What needs to be done
For each entry that follows, write out an identical copy.

Input
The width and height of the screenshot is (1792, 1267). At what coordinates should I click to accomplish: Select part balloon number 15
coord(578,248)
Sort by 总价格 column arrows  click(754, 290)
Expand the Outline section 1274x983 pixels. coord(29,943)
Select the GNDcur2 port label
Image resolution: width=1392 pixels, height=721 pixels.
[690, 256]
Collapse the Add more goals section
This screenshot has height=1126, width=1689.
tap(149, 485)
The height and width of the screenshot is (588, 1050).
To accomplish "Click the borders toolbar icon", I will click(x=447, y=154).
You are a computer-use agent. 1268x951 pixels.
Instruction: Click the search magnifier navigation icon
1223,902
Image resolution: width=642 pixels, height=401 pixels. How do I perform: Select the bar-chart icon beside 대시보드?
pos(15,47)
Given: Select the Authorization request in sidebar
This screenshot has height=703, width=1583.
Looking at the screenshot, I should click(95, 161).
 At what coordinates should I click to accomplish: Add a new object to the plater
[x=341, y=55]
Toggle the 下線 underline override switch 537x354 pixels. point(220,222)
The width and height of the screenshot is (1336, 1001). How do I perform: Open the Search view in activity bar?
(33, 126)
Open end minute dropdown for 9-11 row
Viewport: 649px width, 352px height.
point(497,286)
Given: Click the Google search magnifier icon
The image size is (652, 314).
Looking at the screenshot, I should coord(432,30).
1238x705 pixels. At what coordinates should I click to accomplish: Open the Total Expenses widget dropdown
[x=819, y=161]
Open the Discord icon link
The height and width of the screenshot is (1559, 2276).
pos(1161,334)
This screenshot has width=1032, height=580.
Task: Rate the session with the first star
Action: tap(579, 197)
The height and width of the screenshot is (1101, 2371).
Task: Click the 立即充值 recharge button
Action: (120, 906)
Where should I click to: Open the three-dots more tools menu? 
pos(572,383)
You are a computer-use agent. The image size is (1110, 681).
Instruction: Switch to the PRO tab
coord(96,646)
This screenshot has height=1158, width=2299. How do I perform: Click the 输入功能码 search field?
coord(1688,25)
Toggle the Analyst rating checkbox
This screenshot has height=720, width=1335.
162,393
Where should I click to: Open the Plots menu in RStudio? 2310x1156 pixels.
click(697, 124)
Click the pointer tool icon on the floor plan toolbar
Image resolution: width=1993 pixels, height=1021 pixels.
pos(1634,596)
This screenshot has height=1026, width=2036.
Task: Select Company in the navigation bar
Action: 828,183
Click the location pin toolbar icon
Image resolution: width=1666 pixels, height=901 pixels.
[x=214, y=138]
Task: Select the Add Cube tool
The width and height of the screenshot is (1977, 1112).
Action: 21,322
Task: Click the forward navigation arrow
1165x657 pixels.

Task result
The width and height of the screenshot is (1792, 1267). At what coordinates should I click to accomplish: Select part balloon number 15
coord(578,248)
Sort by 总价格 column arrows  click(754, 290)
Expand the Outline section 1274x983 pixels. coord(29,943)
Select the GNDcur2 port label
Image resolution: width=1392 pixels, height=721 pixels.
[690, 256]
Collapse the Add more goals section
This screenshot has height=1126, width=1689.
tap(149, 485)
The height and width of the screenshot is (588, 1050).
To accomplish "Click the borders toolbar icon", I will click(x=447, y=154).
You are a computer-use agent. 1268x951 pixels.
Instruction: Click the search magnifier navigation icon
1223,902
Image resolution: width=642 pixels, height=401 pixels. How do I perform: Select the bar-chart icon beside 대시보드?
pos(15,47)
Given: Select the Authorization request in sidebar
This screenshot has height=703, width=1583.
Looking at the screenshot, I should click(95, 161).
 At what coordinates should I click to accomplish: Add a new object to the plater
[x=341, y=55]
Toggle the 下線 underline override switch 537x354 pixels. point(220,222)
The width and height of the screenshot is (1336, 1001). How do I perform: Open the Search view in activity bar?
(33, 126)
Open end minute dropdown for 9-11 row
Viewport: 649px width, 352px height.
point(497,286)
Given: Click the Google search magnifier icon
The image size is (652, 314).
Looking at the screenshot, I should coord(432,30).
1238x705 pixels. At what coordinates should I click to accomplish: Open the Total Expenses widget dropdown
[x=819, y=161]
Open the Discord icon link
The height and width of the screenshot is (1559, 2276).
pos(1161,334)
This screenshot has width=1032, height=580.
Task: Rate the session with the first star
Action: tap(579, 197)
The height and width of the screenshot is (1101, 2371).
Task: Click the 立即充值 recharge button
Action: (120, 906)
Where should I click to: Open the three-dots more tools menu? 
pos(572,383)
You are a computer-use agent. The image size is (1110, 681).
Instruction: Switch to the PRO tab
coord(96,646)
This screenshot has height=1158, width=2299. How do I perform: Click the 输入功能码 search field?
coord(1688,25)
Toggle the Analyst rating checkbox
This screenshot has height=720, width=1335.
162,393
Where should I click to: Open the Plots menu in RStudio? 2310x1156 pixels.
click(697, 124)
Click the pointer tool icon on the floor plan toolbar
Image resolution: width=1993 pixels, height=1021 pixels.
pos(1634,596)
This screenshot has height=1026, width=2036.
Task: Select Company in the navigation bar
Action: 828,183
Click the location pin toolbar icon
Image resolution: width=1666 pixels, height=901 pixels.
[x=214, y=138]
Task: Select the Add Cube tool
The width and height of the screenshot is (1977, 1112).
Action: 21,322
Task: Click the forward navigation arrow
1165x657 pixels.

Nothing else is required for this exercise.